# Duk Pop Up Event



## HOBIE (Nov 13, 2014)

I am putting a shift in for this Event nxt week at TESCO.  Advice about the different types of food . Good luck to anybody doing the same


----------



## Bloden (Nov 13, 2014)

Good for you Hobie.


----------



## HOBIE (Nov 13, 2014)

Thanks Bloden !  I am looking forward to it.  I love meeting new & diff people. When I did the team leader stuff at Tesco I made sure I thanked the Managers of the two stores & they where lovely people as where the staff


----------



## trophywench (Nov 14, 2014)

Think I'll come and ask you about Quinoa .......... how do you prepare it and cook it, what do you serve it with, what does it taste like - cos it seems to have a lot less carbs than other stuff.

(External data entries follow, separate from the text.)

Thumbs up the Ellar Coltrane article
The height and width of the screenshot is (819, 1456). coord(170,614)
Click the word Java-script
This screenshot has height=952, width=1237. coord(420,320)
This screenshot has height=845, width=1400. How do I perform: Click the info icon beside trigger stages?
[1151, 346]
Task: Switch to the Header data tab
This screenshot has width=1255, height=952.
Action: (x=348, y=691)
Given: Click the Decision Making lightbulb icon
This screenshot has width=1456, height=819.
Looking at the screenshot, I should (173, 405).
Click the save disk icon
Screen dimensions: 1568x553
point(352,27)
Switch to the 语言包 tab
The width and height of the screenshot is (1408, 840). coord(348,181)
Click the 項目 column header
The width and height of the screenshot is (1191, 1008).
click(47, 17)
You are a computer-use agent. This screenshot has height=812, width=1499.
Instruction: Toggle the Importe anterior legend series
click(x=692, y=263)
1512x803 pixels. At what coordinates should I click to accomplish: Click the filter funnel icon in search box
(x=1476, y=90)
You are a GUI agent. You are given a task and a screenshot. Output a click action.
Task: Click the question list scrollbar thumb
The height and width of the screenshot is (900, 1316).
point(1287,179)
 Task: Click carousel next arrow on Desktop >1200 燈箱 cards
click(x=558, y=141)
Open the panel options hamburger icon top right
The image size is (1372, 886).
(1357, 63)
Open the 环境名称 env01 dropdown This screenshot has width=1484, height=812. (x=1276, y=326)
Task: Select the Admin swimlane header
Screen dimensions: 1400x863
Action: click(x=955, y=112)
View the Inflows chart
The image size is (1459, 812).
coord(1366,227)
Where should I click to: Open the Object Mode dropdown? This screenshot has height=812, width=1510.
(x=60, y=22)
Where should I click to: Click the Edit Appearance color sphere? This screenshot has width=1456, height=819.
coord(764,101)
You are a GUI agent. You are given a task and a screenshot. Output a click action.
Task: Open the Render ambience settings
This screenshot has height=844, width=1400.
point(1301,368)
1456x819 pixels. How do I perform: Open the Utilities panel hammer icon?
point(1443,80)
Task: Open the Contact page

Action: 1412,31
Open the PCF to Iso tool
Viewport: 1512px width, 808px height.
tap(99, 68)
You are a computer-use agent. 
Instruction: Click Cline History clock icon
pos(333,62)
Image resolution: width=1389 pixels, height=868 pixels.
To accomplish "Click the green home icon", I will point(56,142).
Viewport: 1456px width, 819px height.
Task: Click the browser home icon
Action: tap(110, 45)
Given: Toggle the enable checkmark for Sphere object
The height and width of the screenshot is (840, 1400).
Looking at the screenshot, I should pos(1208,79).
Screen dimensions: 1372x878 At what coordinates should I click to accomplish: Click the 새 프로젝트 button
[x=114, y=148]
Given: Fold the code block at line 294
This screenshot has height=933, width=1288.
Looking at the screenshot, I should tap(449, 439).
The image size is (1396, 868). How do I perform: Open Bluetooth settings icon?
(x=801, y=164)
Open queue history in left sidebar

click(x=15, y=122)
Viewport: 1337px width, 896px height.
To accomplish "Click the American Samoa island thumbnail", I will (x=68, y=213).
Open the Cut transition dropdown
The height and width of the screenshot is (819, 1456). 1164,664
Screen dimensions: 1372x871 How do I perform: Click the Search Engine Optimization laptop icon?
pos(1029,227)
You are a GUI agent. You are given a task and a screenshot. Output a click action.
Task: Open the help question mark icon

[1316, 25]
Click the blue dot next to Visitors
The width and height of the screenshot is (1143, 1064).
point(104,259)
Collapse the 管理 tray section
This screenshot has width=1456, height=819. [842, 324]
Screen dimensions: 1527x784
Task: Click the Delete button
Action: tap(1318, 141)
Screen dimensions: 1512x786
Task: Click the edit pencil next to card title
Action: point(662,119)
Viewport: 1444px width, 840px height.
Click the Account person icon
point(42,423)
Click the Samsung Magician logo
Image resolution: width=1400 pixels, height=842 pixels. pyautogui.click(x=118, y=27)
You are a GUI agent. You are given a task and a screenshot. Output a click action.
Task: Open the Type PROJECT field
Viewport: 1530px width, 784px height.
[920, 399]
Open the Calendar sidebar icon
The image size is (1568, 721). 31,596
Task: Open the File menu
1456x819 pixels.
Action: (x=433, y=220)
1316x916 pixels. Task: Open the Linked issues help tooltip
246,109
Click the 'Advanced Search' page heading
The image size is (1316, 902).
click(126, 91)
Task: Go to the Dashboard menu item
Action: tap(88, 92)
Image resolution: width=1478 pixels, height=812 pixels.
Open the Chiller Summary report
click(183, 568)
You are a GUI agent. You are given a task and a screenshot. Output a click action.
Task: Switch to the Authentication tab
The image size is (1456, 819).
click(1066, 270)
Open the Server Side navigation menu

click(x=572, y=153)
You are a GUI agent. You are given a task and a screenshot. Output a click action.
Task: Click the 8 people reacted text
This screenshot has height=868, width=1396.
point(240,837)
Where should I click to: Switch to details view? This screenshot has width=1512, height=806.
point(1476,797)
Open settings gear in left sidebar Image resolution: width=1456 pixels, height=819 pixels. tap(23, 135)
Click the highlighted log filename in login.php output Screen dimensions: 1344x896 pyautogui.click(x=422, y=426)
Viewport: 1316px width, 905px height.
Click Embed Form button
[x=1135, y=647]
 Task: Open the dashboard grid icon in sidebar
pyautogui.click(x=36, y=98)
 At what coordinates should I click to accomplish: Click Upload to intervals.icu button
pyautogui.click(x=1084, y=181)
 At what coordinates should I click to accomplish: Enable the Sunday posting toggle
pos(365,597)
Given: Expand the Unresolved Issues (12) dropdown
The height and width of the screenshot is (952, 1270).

Is that the sort of questions you'll be answering?


----------



## HOBIE (Nov 14, 2014)

I will let you all know the day after.  I think there is going to be clever bods there & am there as a volunteer getting people to talk to the bods.  It sounds good to me


----------



## HOBIE (Nov 17, 2014)

Just to let everyone know !  Enjoyed today & talked to some lovely people in Gateshead. Some people were trying to give us a donation but this event was free & for education. Nice staff at TESCO who cared for there costumers.  If you get the chance have a talk to them ! Hope we had a good effect.


----------



## Northerner (Nov 17, 2014)

Glad to hear things went well Hobie!


----------



## HOBIE (Dec 6, 2014)

I know they have had a function in Wembley. Has anybody else been or seen one ?


----------